Northwestern University School of Law’s Searle Center on Law, Regulation and Economic Growth will be holding a conference on Antitrust Economics and Competition Policy on September 26-27th.  From the Call for Papers:

The goal of this Research Symposium is to provide a forum where leading scholars from across the country can gather together with Northwestern’s own distinguished faculty to present and discuss high quality research relevant to antitrust economics and competition policy. Both theoretical and empirical submissions are welcome. Papers in industrial organization or applied microeconomic theory that address issues relevant to antitrust policy are welcome even if they do not directly focus on particular antitrust policy issues or institutions. We hope to involve leading thinkers from the government, non-profit, and private sector, as well as leading academics from economics departments, business schools, law schools and public policy schools. While most of the conference will be devoted to presentation and discussion of original academic research, we also expect to schedule a small number of panels on important current topics or policy issues. If you have questions about the appropriateness of your paper for the symposium, or suggestions for panel subjects, please contact Professor William Rogerson, Research Director, Searle Center Research Project on Competition, Antitrust and Regulation (wrogerson@northwestern.edu)
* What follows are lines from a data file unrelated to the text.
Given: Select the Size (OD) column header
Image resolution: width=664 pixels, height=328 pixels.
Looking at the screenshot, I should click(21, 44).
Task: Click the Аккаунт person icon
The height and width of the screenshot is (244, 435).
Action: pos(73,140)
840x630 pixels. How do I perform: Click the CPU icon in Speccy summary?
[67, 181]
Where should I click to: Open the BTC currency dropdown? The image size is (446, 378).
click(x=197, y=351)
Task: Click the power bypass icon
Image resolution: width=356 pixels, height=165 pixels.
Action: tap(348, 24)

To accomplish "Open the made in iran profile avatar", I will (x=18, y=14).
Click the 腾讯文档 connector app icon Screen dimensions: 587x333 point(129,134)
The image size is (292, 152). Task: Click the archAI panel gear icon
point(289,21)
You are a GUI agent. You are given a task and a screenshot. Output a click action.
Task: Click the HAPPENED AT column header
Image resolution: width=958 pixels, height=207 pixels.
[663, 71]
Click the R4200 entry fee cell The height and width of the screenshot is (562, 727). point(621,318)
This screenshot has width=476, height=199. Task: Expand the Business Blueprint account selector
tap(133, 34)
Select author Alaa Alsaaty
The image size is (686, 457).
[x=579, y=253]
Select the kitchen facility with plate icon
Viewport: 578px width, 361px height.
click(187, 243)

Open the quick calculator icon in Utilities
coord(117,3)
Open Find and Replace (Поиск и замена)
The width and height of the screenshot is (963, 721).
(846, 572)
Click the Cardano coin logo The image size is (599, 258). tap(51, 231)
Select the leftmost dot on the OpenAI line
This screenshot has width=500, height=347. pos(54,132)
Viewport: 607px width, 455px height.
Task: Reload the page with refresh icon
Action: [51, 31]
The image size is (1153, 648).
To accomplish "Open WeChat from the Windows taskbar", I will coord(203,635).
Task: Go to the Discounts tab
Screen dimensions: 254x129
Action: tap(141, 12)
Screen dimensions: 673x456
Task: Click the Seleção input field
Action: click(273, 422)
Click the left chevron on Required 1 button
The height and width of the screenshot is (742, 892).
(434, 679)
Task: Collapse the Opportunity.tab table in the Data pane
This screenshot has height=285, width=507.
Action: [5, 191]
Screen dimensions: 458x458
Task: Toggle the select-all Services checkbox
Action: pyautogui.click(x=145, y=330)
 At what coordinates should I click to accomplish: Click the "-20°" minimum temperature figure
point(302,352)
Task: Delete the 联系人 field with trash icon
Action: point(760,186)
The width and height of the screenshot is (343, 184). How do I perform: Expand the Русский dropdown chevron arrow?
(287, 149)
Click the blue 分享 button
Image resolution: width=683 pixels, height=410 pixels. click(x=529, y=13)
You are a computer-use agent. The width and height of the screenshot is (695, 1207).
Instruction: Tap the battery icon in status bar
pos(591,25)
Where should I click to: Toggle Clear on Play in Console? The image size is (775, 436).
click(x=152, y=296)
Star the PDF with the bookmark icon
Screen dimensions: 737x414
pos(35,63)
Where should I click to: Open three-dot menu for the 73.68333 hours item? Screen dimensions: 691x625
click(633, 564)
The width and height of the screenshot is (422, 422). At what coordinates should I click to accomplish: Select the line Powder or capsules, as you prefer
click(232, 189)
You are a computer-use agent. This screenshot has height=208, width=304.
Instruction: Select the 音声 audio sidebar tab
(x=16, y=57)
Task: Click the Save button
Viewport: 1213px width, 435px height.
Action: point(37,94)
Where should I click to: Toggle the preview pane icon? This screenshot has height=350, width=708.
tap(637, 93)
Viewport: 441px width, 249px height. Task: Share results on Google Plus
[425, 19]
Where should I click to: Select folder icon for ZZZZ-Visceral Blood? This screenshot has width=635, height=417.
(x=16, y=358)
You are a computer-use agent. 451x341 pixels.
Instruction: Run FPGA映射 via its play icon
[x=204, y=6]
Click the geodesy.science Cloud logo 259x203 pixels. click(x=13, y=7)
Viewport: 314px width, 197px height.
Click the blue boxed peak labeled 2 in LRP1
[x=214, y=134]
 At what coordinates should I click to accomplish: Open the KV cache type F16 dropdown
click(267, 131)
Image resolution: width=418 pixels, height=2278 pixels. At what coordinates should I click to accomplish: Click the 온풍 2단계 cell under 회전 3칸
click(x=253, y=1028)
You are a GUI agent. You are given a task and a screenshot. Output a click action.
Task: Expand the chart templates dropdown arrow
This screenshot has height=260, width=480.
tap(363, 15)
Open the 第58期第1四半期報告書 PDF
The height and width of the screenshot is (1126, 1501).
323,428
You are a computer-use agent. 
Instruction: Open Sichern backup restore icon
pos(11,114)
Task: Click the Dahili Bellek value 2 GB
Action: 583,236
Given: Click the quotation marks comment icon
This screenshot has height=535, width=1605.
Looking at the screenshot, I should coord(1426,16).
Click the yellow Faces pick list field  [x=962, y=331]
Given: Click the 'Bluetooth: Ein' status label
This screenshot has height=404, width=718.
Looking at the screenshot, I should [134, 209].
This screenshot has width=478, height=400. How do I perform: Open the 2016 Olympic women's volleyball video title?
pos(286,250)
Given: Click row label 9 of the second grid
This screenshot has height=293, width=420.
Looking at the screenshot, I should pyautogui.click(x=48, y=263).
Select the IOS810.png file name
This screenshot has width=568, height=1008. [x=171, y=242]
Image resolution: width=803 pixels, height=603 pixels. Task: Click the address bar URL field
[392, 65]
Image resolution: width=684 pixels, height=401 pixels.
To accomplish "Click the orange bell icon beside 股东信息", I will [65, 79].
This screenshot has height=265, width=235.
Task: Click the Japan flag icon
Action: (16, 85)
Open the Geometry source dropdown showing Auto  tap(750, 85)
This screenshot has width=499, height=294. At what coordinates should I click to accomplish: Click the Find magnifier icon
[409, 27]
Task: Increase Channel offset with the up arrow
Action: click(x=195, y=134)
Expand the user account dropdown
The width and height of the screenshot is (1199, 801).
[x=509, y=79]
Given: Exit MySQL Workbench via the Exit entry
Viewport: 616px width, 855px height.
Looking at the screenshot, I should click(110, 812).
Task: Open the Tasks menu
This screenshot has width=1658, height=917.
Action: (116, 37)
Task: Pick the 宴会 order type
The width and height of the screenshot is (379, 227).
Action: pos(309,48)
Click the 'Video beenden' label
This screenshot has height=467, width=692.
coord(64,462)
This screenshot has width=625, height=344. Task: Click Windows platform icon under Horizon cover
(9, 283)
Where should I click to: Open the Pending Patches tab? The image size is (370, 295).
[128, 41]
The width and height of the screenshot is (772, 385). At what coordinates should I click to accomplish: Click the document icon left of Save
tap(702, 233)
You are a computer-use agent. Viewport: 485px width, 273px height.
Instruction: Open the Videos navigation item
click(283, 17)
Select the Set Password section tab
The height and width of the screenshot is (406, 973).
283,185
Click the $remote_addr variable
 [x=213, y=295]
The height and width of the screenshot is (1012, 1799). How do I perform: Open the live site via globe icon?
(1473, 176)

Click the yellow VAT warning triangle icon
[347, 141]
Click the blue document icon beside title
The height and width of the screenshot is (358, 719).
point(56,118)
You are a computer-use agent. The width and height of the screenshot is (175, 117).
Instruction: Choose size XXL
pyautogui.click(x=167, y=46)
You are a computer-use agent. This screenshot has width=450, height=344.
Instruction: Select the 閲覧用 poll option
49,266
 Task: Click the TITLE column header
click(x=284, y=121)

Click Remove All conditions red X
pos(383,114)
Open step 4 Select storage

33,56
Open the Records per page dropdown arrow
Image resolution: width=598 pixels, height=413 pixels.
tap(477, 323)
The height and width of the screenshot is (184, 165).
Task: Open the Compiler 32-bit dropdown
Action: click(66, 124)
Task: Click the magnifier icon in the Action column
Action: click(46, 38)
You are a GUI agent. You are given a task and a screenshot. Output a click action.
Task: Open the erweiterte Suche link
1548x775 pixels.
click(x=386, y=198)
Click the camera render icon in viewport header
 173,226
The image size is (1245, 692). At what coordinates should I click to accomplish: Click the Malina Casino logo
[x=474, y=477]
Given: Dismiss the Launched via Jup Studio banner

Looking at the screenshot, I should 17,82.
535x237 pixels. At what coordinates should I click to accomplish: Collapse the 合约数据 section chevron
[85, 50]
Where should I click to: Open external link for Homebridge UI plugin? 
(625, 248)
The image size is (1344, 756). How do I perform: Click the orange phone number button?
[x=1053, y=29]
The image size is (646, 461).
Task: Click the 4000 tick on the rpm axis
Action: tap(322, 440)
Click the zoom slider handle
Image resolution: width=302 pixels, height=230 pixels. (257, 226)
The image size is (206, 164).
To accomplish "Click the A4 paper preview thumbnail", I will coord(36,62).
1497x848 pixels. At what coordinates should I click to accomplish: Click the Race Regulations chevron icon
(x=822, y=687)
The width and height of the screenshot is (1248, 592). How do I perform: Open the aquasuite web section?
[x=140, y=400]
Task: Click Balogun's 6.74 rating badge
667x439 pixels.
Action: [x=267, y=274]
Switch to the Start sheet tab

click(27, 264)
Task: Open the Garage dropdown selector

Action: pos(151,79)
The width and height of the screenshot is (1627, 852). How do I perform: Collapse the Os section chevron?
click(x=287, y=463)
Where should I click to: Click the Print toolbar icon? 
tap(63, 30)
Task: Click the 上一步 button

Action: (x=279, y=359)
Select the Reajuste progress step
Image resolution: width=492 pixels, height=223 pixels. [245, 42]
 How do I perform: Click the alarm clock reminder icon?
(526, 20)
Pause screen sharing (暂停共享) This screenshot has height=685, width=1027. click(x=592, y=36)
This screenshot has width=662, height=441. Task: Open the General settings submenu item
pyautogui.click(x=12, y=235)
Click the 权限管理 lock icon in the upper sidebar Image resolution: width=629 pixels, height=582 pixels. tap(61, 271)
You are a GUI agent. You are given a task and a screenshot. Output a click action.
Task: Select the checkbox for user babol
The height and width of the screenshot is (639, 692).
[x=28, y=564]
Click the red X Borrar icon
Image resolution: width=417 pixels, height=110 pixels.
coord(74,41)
NOTE: The deadline for abstracts is April 15, 2008!


March 31, 2008

Some GMU (and GMU Related) Hiring News

posted by Josh Wright at 9:40 am

First, David Bernstein reports on GMU’s very productive hiring season which includes the additions of Helen Alvare, Laura Bradford, T.J. Chiang, Jonathan Mitchell, Adam Mossoff, Chris Newman, David Schleicher, and Jay Verret.  

Second, Brian Leiter reports that Jonathan Klick (Florida State), a graduate of GMU Law (and of the economics department with a Phd in 2003) and former Levy Fellow, has accepted a tenured offer at the University of Pennsylvania Law School.  Congratulations to both Jon and Penn!


March 21, 2008

Tulane Corporate Law Institute

posted by Elizabeth Nowicki at 5:09 am

Tulane’s annual “Corporate Law Institute” is coming up!  The conference - widely viewed as the must-attend deal conference of the year is April 3 and 4 (only two weeks away).

The roster for this year’s conference reads like a who’s who of the deal world, with a range of Delaware jurists, investment bankers, top lawyers, and Wall Street media on the two days worth of panels.

The conference, which is organized by practitioners (not Tulane folks), was started twenty years ago by former Delaware jurist and Tulane Law alum former Justice Andrew Moore.  (As you corporate law wonks know, Justice Moore wrote several of the big takeover opinions from Delaware in the mid-1980s.  Many in the corporate law world were scandalized when Justice Moore was not reappointed when his term expired, but, based on the takeover opinions he penned, those of us who are cynical about just how political and pro-defendant Delaware tries to be were not surprised.)  Justice Moore will be making an appearance on the 20th year retrospective panel at the Tulane conference.

The conference should be stupendous, and I hope those of you who are reading this and will be attending the conference will make it your business to introduce yourselves to me.  I will be on the private equity panel on Friday, but I will be attending both days of the conference in full.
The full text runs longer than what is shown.